Big Questions: Philosophy of Science Handout 3 Dr. H. Beebee Scientific Realism & Anti-Realism Introduction Scientific theories claim, or at least seem to claim, that the universe is populated by a host of entities that we cannot observe in any obvious sense: we have genes, quarks, curved space-time, the superego (if you think psychoanalysis is a science) etc. etc. Do we (including scientists) have any right to believe in such entities? Scientific realists say yes - such entities really do exist - while anti-realists say no. There are three basic positions which one can adopt on this issue: Realism: We have very good reason to believe that the unobservable entities postulated by well-confirmed theories exist. “Constructive empiricism”: We have no good reason to suppose that such entities exist. The evidence which supports scientific theories supports only the claim that such theories are “empirically adequate” - that what they say about observable entities is true. We have no reason to suppose that what they say about unobservable entities is true. Instrumentalism: This is a thesis about the meaning of “theoretical” terms (i.e. terms which appear to refer to unobservable entities). Instrumentalists claim that such terms don’t really refer to any such entities. A theory employing theoretical terms is really only “about” the observable world: what makes the theory true is the observable facts being the way the theory says they are. Theoretical terms are introduced into a theory only to make it simpler or more elegant. Their presence does not indicate any ontological commitment to unobservable entities “referred” to by the terms, since the terms don’t, despite initial appearances, refer to such entities.
For example, suppose that Quantum Mechanics makes a claim about the quantum state of a particular photon.
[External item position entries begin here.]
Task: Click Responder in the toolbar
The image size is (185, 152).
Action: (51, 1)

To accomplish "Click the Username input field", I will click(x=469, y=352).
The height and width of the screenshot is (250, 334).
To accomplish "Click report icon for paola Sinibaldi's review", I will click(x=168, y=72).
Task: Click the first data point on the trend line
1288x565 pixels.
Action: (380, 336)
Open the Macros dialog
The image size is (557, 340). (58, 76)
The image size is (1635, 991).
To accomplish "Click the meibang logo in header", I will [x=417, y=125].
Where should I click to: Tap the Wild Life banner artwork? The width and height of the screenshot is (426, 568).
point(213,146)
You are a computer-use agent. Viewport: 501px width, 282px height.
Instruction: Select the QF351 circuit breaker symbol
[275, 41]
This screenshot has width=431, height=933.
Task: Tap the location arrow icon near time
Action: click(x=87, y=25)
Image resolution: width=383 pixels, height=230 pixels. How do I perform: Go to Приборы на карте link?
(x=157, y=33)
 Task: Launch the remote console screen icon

None of the realist, constructive empiricist or instrumentalist need deny that Quantum Mechanics is a hugely successful theory for predicting and explaining the outcomes of all sorts of experiments. None of them think there’s anything wrong with Quantum Mechanics. Rather, they disagree over: (a) what the theory is really telling us about the world when it says that, say, the photon is in state S, (b) whether we have any good reason to believe this, and
(c) what the purpose of a theory like Quantum Mechanics is. Realism and constructive empiricism agree on (a): the theory is telling us exactly what it appears to be telling us, namely, that the photon really is in quantum state S. But they disagree on (b): the realist thinks we have every reason to believe what the theory says about the quantum state, whereas the constructive empiricist thinks we have no reason to believe it. Does it follow that the constructive empiricist takes rather a dim view of Quantum Mechanics? After all, if the aim of science is truth (and this is what the realist thinks), and we have no reason whatever to suppose that what current science tells us about the unobservable is true, it follows that we have no reason to suppose that Quantum Mechanics is doing what a scientific theory ought to be doing, namely, telling us the truth about the universe.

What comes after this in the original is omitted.